▶ INSTRUCTIONS FOR THE TASK
Present the stretch of the listing below, from the line containing "Task: Click the WAN tab" through the line containing "point(78,19)", as a JSON list of strings with one string per line, leaving out blank lines.

▶ SUPPLIED DATA

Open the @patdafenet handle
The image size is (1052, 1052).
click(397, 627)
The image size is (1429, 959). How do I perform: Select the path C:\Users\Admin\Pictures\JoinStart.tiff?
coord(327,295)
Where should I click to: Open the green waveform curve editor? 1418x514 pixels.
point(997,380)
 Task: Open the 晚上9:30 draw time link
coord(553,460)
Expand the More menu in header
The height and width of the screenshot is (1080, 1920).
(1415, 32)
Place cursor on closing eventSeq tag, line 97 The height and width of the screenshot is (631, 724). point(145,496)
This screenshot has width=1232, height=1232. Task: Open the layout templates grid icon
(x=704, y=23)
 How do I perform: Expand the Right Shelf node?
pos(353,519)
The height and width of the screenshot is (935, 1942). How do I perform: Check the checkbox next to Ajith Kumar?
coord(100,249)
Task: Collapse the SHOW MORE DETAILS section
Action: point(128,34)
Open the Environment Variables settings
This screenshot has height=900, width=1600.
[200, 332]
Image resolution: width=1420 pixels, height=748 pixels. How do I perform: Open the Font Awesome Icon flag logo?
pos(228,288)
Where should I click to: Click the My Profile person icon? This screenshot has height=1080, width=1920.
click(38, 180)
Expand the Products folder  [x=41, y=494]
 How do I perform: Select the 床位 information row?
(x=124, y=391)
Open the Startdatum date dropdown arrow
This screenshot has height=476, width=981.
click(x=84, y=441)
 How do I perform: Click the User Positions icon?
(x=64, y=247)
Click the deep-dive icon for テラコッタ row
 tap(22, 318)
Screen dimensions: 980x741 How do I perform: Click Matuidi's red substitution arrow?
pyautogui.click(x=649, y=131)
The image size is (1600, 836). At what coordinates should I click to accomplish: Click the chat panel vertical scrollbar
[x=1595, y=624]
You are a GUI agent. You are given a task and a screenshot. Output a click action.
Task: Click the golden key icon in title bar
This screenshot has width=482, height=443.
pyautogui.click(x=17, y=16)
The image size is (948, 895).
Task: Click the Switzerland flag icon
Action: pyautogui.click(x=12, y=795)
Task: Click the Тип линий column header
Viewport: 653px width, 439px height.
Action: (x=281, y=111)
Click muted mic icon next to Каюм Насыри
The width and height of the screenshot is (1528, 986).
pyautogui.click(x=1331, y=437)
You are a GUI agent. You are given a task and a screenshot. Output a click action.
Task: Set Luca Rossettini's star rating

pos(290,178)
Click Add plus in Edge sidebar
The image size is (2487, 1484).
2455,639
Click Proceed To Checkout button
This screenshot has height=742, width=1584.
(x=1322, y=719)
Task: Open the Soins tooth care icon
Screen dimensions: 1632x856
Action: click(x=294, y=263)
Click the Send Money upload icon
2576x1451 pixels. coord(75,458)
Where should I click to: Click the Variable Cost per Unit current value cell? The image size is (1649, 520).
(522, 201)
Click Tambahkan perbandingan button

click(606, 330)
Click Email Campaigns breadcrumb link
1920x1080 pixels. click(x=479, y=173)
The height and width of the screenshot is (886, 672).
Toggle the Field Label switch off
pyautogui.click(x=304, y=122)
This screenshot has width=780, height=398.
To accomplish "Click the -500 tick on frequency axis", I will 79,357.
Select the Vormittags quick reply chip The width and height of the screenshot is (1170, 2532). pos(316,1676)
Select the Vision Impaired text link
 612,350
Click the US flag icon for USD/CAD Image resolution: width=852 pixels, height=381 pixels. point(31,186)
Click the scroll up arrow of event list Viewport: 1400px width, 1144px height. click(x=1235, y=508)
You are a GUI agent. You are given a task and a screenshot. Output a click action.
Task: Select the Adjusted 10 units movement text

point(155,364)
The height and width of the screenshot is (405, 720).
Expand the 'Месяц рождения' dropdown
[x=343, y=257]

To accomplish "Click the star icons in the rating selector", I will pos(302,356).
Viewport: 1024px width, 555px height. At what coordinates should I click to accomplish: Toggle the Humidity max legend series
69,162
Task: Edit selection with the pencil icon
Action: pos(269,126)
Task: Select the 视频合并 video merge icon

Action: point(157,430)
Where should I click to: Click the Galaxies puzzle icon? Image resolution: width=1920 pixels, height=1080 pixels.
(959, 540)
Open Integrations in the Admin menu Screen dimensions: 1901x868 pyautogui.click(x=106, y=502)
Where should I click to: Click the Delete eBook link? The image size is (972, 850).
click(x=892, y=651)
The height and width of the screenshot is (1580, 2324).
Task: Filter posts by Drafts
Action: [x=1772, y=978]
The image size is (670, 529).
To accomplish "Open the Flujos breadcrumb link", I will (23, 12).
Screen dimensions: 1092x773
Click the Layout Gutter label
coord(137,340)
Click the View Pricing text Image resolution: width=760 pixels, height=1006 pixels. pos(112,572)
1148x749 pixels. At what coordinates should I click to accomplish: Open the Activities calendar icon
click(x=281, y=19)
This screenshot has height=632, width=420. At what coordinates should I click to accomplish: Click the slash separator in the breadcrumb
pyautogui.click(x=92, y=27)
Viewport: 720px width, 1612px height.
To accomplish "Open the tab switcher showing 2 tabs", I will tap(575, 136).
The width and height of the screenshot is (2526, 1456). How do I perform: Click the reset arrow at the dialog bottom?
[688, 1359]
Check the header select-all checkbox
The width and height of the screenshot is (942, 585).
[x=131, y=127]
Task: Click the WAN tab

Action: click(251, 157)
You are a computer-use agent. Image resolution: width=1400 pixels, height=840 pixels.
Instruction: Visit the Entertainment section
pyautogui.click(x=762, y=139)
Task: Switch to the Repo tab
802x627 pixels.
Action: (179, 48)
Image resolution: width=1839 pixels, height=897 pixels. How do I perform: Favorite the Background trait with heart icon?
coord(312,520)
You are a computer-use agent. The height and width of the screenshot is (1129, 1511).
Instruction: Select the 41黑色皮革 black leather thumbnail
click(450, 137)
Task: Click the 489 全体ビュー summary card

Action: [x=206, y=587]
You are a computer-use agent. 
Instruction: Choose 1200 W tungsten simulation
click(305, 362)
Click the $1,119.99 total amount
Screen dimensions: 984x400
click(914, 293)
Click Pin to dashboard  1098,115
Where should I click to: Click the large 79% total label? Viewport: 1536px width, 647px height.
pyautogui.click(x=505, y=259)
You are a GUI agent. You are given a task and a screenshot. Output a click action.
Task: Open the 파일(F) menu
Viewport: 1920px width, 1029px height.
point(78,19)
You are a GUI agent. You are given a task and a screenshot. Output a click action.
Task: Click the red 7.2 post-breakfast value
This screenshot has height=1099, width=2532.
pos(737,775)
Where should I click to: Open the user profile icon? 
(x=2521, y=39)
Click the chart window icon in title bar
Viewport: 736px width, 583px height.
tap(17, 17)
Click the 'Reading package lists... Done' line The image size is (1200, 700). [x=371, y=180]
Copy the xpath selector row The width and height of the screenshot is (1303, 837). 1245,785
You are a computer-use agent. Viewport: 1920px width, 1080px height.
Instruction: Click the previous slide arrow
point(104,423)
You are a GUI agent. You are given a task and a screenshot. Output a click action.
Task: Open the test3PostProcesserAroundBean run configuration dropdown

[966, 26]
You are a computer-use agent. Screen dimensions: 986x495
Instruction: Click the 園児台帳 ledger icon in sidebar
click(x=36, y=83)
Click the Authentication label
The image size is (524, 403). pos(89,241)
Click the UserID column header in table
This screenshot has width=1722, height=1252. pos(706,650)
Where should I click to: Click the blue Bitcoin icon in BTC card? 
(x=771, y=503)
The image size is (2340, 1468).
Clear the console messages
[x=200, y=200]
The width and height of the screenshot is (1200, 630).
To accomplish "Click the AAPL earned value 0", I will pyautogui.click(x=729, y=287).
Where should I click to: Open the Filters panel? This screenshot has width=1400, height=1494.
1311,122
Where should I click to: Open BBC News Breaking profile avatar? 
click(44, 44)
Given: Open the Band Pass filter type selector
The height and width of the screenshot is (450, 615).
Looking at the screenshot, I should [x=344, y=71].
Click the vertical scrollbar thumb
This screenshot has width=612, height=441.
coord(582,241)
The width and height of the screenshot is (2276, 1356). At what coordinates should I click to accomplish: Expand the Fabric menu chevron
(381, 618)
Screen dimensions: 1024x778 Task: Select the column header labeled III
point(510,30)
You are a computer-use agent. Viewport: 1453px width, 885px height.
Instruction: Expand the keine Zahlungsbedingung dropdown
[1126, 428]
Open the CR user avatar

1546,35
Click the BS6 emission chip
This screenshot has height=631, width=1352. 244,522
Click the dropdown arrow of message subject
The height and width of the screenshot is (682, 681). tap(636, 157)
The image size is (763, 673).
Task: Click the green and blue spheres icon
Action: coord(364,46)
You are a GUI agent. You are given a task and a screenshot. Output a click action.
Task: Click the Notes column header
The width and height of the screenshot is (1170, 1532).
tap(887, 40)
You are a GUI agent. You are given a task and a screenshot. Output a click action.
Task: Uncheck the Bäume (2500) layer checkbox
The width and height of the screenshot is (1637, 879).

▶ TASK SOLUTION
[
  "Task: Click the WAN tab",
  "Action: click(251, 157)",
  "You are a computer-use agent. Image resolution: width=1400 pixels, height=840 pixels.",
  "Instruction: Visit the Entertainment section",
  "pyautogui.click(x=762, y=139)",
  "Task: Switch to the Repo tab",
  "802x627 pixels.",
  "Action: (179, 48)",
  "Image resolution: width=1839 pixels, height=897 pixels. How do I perform: Favorite the Background trait with heart icon?",
  "coord(312,520)",
  "You are a computer-use agent. The height and width of the screenshot is (1129, 1511).",
  "Instruction: Select the 41黑色皮革 black leather thumbnail",
  "click(450, 137)",
  "Task: Click the 489 全体ビュー summary card",
  "Action: [x=206, y=587]",
  "You are a computer-use agent. ",
  "Instruction: Choose 1200 W tungsten simulation",
  "click(305, 362)",
  "Click the $1,119.99 total amount",
  "Screen dimensions: 984x400",
  "click(914, 293)",
  "Click Pin to dashboard  1098,115",
  "Where should I click to: Click the large 79% total label? Viewport: 1536px width, 647px height.",
  "pyautogui.click(x=505, y=259)",
  "You are a GUI agent. You are given a task and a screenshot. Output a click action.",
  "Task: Open the 파일(F) menu",
  "Viewport: 1920px width, 1029px height.",
  "point(78,19)"
]